Data items
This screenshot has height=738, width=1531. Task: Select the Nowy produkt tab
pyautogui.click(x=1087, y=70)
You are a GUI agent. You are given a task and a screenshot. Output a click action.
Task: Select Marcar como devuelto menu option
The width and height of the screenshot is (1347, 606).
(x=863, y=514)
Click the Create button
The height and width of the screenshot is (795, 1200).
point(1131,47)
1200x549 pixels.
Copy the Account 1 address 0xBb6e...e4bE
==
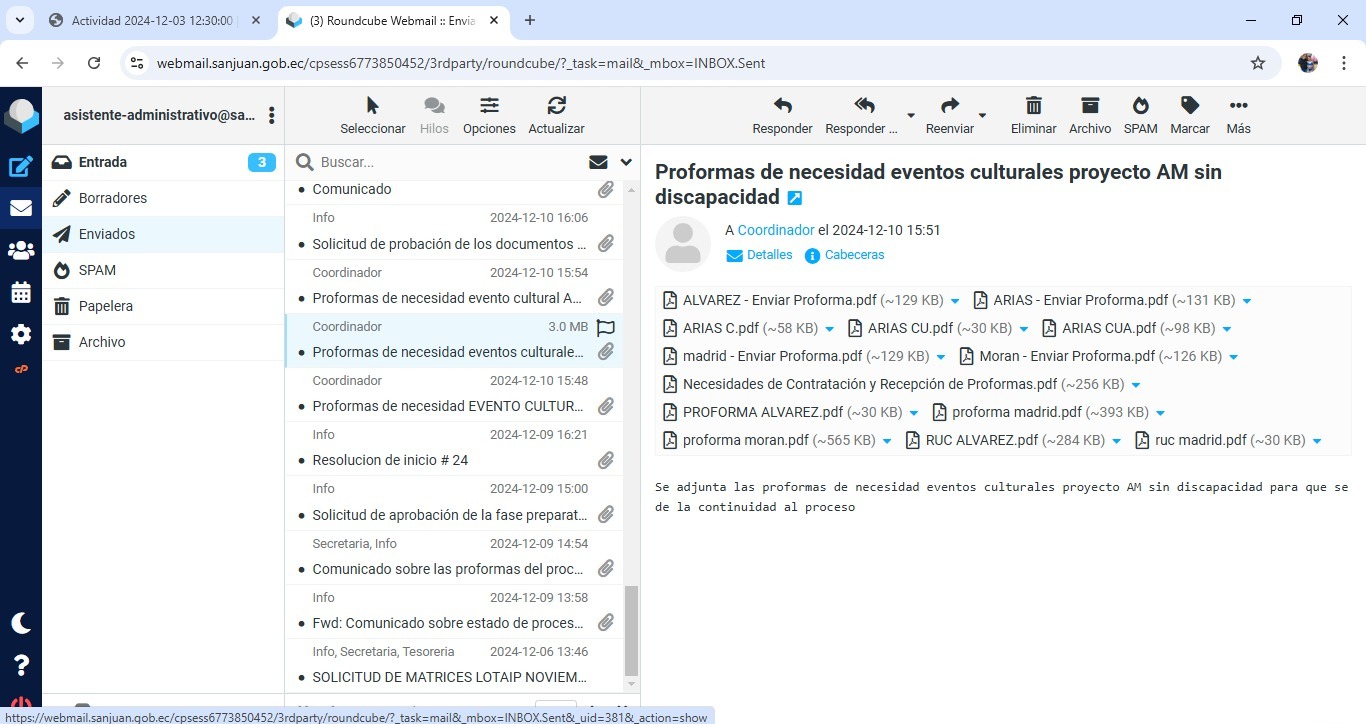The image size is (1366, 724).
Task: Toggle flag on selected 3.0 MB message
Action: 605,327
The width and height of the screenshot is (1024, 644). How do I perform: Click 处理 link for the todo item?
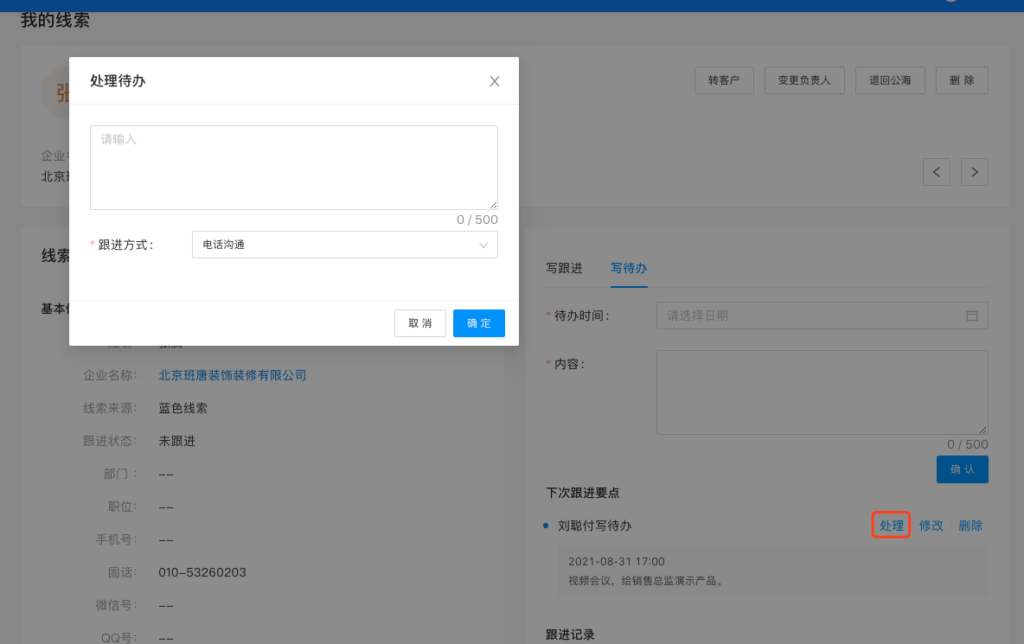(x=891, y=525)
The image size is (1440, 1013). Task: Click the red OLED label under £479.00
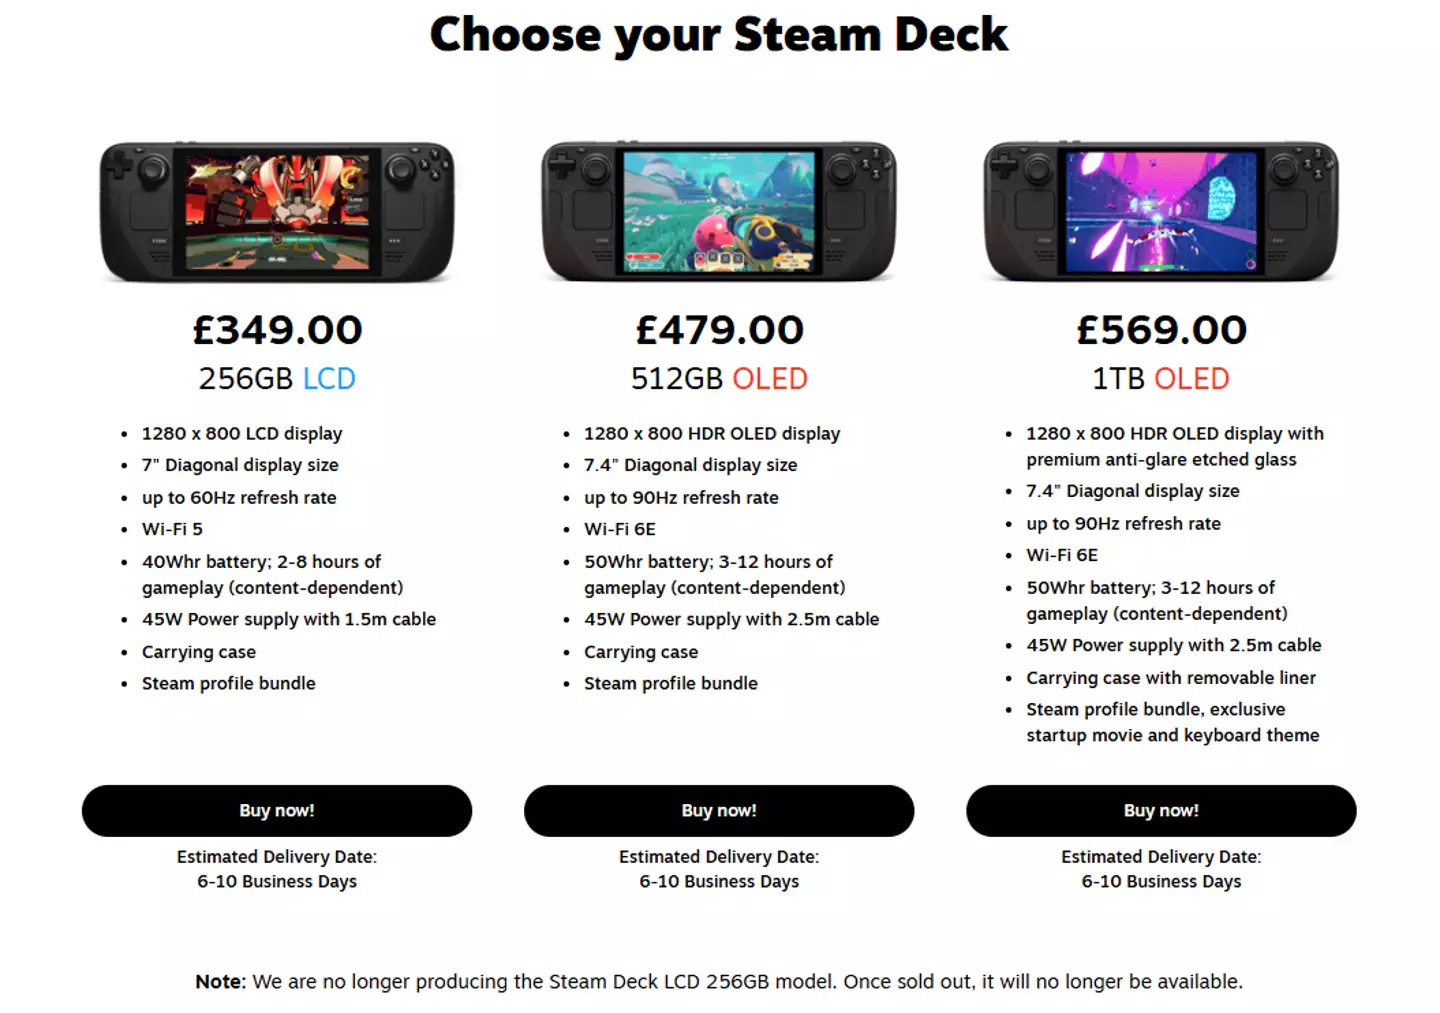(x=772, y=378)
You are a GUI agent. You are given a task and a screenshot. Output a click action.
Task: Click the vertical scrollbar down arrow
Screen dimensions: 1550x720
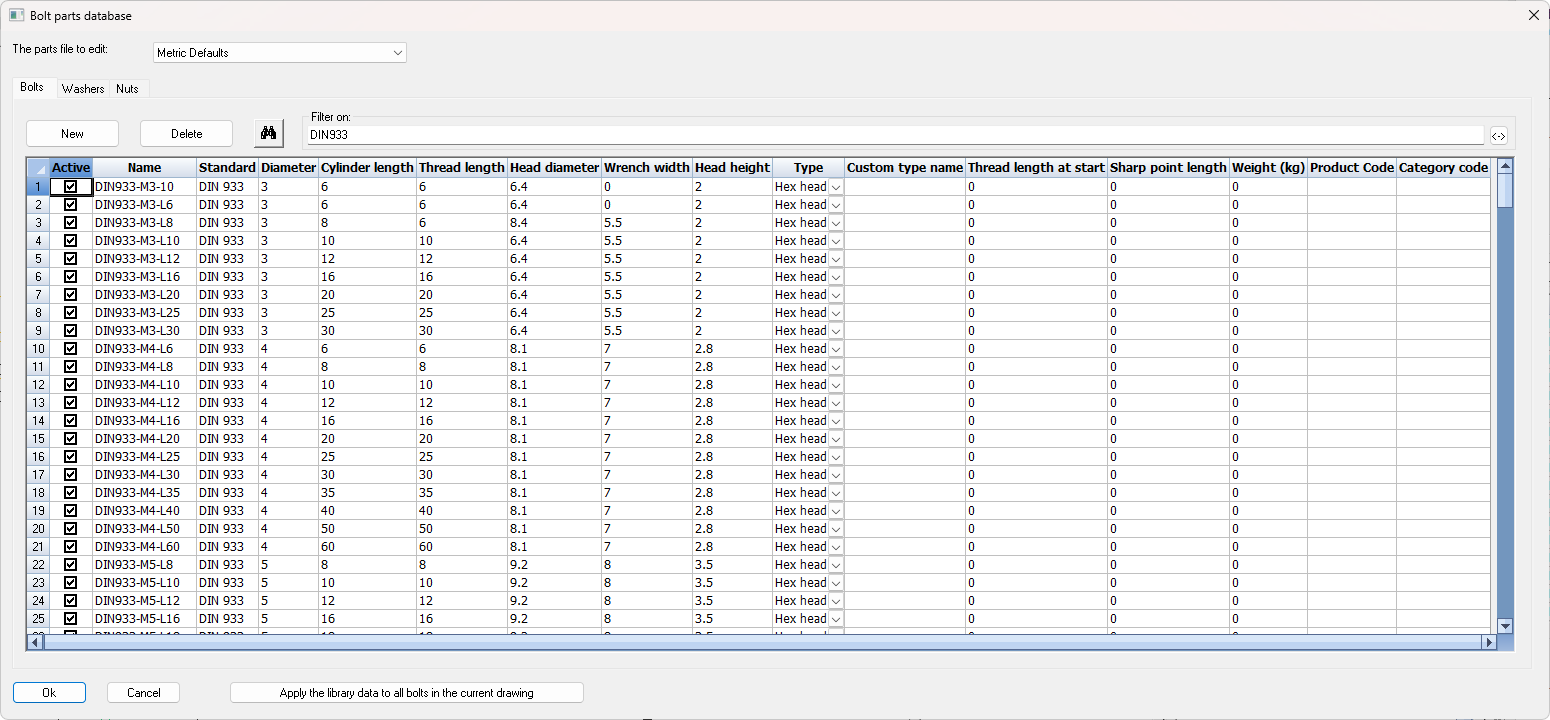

Your instructions => Copy the records above verbatim, everything from the line containing "This screenshot has" down to the line containing "Copy the Account 1 address 0xBb6e...e4bE", both of those lines included.

Result for this exercise =>
This screenshot has height=738, width=1531. Task: Select the Nowy produkt tab
pyautogui.click(x=1087, y=70)
You are a GUI agent. You are given a task and a screenshot. Output a click action.
Task: Select Marcar como devuelto menu option
The width and height of the screenshot is (1347, 606).
(x=863, y=514)
Click the Create button
The height and width of the screenshot is (795, 1200).
point(1131,47)
1200x549 pixels.
Copy the Account 1 address 0xBb6e...e4bE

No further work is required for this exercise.